Mehdi.
Mehdi.

Reputation: 369

Where do value objects come from in DDD?

I am currently working on side project to get a feel of DDD, and I am wondering what would be the repository-ish component to get my value objects from.

In my marketplace bounded context, a Catalog is managed by a Merchant and contains Offers organized in Categories and Universes

here, my guess is that Merchant, Catalog and Universe would be Aggregate Roots because they have global identity in the system whereas Offer would be an Entity of the Catalog Aggregate and Category would be a Value Object acting like a tag on the offers.

Then I would have Repositories to act as a facade to persistence for the ARs, but I don't get how, regarding to DDD building blocks, I am to deal with the retrieval of Categories (a Merchant should be able to define the categories within his Catalog, and then use them to tag the offers he adds to it).

Could anyone provide some guidance ?

Thank you

Upvotes: 0

Views: 150

Answers (1)

Njål Nordmark
Njål Nordmark

Reputation: 596

As you pointed out, value objects are not entities, and thus shouldn't be directly retreived from a repository. They are, however, aspects/properties of an entity.

When you wish to reference all Categories of the Catalog, you are, in principle, performing a query against the Catalog; which Categories do you contain?

Since both the Categories and the Catalog are aggregate roots, you might need to use a domain service (these exists to perform cross-aggregate operations, amongst other things).

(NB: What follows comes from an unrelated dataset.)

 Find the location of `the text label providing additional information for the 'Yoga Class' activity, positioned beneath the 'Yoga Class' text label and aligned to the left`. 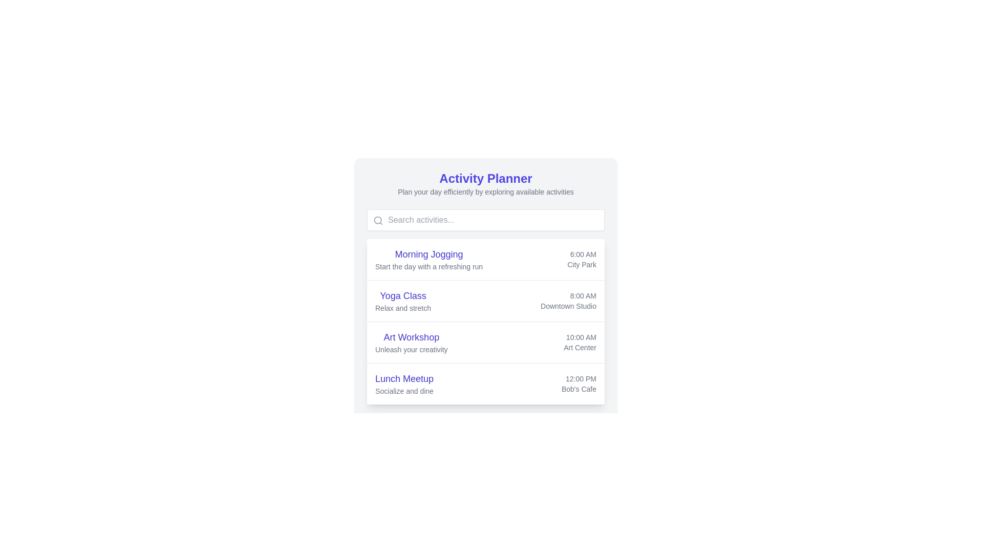

the text label providing additional information for the 'Yoga Class' activity, positioned beneath the 'Yoga Class' text label and aligned to the left is located at coordinates (403, 307).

This could result in the following code:

class CategoryListingService
{
    public ICollection<Category> GetCategoriesForCatalog(Catalog catalog)
    {
        var offers = offerRepository.GetAllOffersFrom(catalog)
        var categories = offers.Select(o => o.Category).Distinct();
        return categories;
    }
}

Note that this is sample code in C#, but the idea behind it should work, and allow you to list all the categories on offers which are present on a catalog.